Directors Weigh In On Peril To LACMA Film Program

John Landis: “The truth is a film needs to be seen on the big screen with an audience. I find it depressing and shocking what the museum is doing and I don’t think the current director gives a . . . about film. I’m militant about this. This is L.A. for chrissakes.” Roger Corman: “The only true art form of modern times is motion pictures. If they do not show the only modern art form, they are not showing art.”

Rumor: Spider-Man’s B’way Bow Isn’t Doomed After All

“Word among legiters has it that production on the troubled musical will start up again Wednesday with a call to resume work on the show, which has been halted since early August due to what producers call a cash-flow problem. The industry had recently been hearing that ‘Spider-Man’ could possibly pick up sometime this week or next, although no official confirmation has been issued by producers or the show’s reps.”

Behind Palatial Facade, WGBH Is Forced To Cut Back

“While WGBH produces some of the Public Broadcasting Service’s marquee programming, including ‘Frontline,’ ‘Nova,’ and ‘Antiques Roadshow,’ it must trim about $7 million from its budget this year. … The health of WGBH, which started in 1951, is especially important to PBS. The network depends on the station for over a third of its prime-time TV lineup, and WGBH produces more programs than any of the 349 other PBS stations.”

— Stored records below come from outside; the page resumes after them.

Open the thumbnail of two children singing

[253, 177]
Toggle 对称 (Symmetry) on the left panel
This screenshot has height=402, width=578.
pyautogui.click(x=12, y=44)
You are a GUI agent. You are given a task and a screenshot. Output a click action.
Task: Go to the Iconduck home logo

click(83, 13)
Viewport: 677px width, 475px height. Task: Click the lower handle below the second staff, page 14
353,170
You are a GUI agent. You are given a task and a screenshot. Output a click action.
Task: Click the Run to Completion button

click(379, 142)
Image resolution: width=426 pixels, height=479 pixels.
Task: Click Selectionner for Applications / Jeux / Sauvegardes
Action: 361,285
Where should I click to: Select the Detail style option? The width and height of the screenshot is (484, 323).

The Theatre Critic And Contemporary Culture

“If Shakespeare production is in a state of confusion, so too are the critics. We scribblers sometimes like to see ourselves as part of a great tradition that extends from Hazlitt and Shaw to Agate and Tynan: however puny our efforts, we are subliminally conscious of our rich inheritance. Yet criticism today operates in a very different climate from the past.”

Arts Council Fund Sustains The Big Dogs, Starves The Rest

The message Arts Council England is communicating via awards from its £40 million Sustain fund “is not encouraging: £700,000 to the Royal Opera House; £760,000 to the Philharmonia Orchestra; £750,000 to the English National Opera. These flagship organisations already get millions of pounds in public subsidy,” while “smaller organisations have been turned down even when they have been backed to the hilt by regional arts council offices.”

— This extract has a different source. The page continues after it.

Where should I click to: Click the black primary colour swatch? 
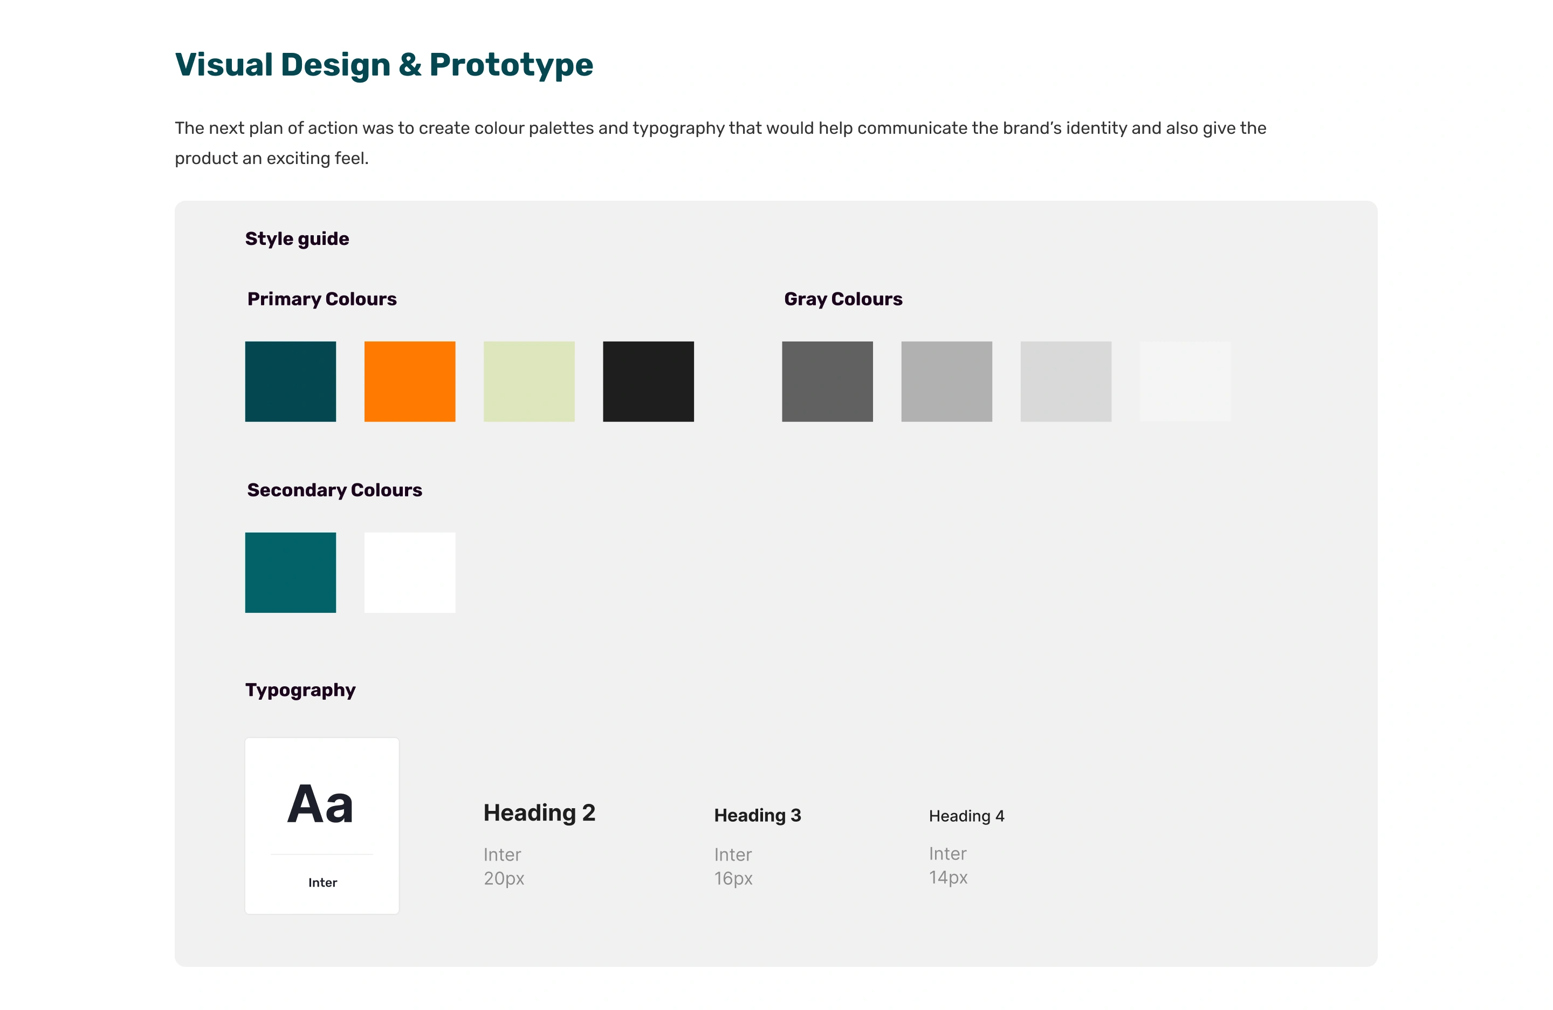[648, 381]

Bristol Asks Public To Vote On Its Fondness For Graffiti

“Bristol City Council will put to the public vote whether murals which appear on buildings, walls and fences are street art or graffiti. As part of a formal street art policy, the council’s street clean team will not take action if people decide the graffiti is nice and want to keep it. … Although the council has pledged to remove offensive and unsightly graffiti, a street art policy will ‘seek to define and support the display of Public Art’.”

Edinburgh Book Festival Had A Banner Year

“The event, the world’s largest literature festival, sold nearly 80% of all its tickets for more than 750 events this year, mirroring a record level of 1.85m ticket sales announced by the Edinburgh festival fringe yesterday. The book festival, held chiefly in a village of tents in the New Town, was also larger than last year…. The bookshops on site also saw a ‘significant upturn’, the festival said….”

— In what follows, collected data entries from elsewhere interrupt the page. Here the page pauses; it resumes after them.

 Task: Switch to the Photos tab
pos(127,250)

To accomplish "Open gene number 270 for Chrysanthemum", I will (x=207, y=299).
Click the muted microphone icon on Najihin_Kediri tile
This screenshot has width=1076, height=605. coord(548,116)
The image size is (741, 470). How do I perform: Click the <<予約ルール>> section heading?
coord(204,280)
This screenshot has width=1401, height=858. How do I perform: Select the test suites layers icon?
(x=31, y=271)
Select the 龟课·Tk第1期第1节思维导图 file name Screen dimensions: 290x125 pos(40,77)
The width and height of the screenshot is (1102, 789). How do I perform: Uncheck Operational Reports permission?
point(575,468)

The Sheer Gracelessness Of Stealing Another Writer’s Work

“Histories do not grow on trees. The first person to cobble out a definitive narrative has to do a ton of work. You interview hundreds of people and hunt down documents…. You separate truth from hearsay. Then — with endnotes — you meticulously source all your quotations and odd facts so future scholars will know whence they came.” Unless, of course, you’re plagiarizing.

Oscar Ballot Change: #1 Choice Might Not Win Best Picture

“Instead of just voting for one nominee, the way Academy members have almost always done on the final ballot, voters will be asked to rank all 10 nominees in order of preference — and the results will be tallied using the complicated preferential system, which has been used for decades during the nominating process but almost never on the final ballot.”